Perkembangan Teknologi Informasi dan tantangannya
Perkembangan teknologi Informasi berdampak luas dalam kehidupan masyarakat, tidak kecuali dalam hal komunikasi dan pergaulan masyarakatnya. Keberadaan radio, diiikti telefon, TV, video, Film, komputer, handphone, hingga internet membawa perubahan yang sangat dramatis dalam pola dan gaya hidup dan sistem kebudayaan masyarakat. Jauhnya jarak dapat dipersingkat, sulitnya komunikasi dapat dipermudah, informasi yang tadinya sulit didapat, dapat ditemukan banyaknya dan diperoleh dengan lebih mudah dan cepat. Di era ini, manusia disatukan dalam lalu lintas informasi baik yang bersifat publik maupun privat. Hampir-hampir batas wilayah dan kekuasaan negara tidak mampu membatasi atau bahkan malah bisa ditembus dengan teknologi informasi ini. Batasan-batasan inipun seakan hilang (borderless), sehingga masing-masing individu dengan bebasnya menjelajah ke berbagai tempat di dunia dan berkomunikasi dengan individu lainnya.

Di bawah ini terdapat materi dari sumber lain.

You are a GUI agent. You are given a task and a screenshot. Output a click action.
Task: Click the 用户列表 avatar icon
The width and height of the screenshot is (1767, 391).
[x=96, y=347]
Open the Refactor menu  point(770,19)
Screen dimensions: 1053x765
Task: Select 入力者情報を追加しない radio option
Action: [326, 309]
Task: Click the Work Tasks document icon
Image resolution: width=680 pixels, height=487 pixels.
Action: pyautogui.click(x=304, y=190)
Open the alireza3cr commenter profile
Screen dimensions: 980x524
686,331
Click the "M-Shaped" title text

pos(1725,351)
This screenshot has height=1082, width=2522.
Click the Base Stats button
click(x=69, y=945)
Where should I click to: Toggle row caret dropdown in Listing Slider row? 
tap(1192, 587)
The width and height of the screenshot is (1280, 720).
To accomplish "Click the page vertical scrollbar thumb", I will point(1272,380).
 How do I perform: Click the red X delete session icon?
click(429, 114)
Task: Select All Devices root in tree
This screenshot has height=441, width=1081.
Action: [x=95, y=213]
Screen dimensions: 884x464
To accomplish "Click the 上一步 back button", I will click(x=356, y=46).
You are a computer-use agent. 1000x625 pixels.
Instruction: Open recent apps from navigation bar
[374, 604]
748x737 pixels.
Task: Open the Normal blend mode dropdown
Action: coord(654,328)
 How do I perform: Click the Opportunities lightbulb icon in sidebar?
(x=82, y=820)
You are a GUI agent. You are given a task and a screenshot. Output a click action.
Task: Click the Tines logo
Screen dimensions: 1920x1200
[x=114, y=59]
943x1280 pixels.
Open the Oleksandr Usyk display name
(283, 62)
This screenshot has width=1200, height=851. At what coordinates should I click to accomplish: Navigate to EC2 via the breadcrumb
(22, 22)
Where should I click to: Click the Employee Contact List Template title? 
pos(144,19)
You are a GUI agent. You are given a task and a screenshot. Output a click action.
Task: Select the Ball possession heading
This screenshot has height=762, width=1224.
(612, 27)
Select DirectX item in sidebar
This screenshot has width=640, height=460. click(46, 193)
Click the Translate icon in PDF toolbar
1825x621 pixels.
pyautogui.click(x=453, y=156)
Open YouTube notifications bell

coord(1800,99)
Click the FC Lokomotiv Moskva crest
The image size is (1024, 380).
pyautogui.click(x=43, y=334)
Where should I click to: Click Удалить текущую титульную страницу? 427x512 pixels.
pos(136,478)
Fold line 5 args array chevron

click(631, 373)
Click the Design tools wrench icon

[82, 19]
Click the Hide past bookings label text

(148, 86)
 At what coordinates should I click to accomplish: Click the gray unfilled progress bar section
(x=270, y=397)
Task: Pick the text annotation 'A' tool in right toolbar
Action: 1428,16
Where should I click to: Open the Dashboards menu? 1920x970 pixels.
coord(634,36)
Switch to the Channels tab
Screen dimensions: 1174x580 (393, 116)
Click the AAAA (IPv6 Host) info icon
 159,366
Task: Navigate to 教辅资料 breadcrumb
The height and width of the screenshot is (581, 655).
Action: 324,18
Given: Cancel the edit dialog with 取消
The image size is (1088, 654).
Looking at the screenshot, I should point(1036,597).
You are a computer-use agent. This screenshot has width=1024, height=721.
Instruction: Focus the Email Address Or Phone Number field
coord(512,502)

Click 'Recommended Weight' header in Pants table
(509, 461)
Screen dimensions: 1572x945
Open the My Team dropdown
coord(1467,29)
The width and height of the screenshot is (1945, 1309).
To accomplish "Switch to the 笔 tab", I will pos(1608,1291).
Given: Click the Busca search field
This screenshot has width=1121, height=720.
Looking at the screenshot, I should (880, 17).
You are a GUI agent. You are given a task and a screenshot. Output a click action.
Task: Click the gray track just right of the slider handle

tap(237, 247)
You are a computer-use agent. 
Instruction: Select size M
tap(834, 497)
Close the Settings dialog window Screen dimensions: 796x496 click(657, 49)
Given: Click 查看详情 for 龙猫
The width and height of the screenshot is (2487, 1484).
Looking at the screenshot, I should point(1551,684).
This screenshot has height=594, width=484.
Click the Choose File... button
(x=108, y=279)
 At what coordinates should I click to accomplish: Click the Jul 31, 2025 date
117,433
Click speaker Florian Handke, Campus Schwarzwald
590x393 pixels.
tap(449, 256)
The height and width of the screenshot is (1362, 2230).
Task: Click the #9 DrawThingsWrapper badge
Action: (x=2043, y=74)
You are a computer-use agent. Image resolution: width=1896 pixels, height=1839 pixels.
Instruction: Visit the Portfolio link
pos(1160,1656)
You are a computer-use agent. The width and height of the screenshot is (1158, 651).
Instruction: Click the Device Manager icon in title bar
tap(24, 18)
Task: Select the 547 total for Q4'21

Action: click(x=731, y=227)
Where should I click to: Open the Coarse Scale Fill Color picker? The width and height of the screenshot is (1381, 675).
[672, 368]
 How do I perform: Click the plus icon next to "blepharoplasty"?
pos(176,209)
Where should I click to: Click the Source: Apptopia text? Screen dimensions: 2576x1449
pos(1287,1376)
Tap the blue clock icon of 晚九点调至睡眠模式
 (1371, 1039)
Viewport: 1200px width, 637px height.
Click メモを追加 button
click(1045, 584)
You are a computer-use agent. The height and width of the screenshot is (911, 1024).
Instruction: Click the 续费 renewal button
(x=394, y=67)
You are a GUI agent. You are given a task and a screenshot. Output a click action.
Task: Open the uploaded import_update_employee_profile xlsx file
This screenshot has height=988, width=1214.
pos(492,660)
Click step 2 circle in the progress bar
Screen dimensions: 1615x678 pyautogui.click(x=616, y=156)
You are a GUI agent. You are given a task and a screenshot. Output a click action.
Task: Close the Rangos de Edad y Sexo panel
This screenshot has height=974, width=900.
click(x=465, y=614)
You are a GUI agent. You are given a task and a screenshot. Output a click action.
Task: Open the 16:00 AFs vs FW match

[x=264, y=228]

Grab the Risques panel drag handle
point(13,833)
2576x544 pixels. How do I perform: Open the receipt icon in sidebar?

Berbagai kemudahan dari teknologi tersebut tentu mempunyai efek negatif. Dalam hal budaya, budaya asing dapat diadopsi dan diimitasi secara lebih mudah. Pada masa sekarang ini bisa dengan mudah ditemukan keberadaan budaya barat di dunia timur, seperti bangsa eropa yang mengenakan kimono, atau orang jawa yang memakai topi koboi ala Amerika. Perbedaan wilayah bukan lagi menjadi masalah. Orang bebas berekspresi diri dan menggunakan budaya dari manapun. Sementara bangsa yang menderita inferiority budaya (merasa kebudayaan aslinya lebih rendah) seperti lazim di dunia timur dan negara berkembang, mereka cenderung mengadopsi budaya asing, yang dianggap peradabannya lebih tinggi. Sayangnya adopsi budaya yang dilakukan terkadang tanpa memperhatikan nilai budaya atau moralitas yang melatarbelakanginya, hingga melupakan budaya bangsa sendiri dan nilai-nilainya. Walhasil copy-paste atau transplantasi budaya yang ugal-ugalan marak dilakukan, tanpa ada terlebih dahulu dilakukan analisa tentang latar belakang budaya tersebut.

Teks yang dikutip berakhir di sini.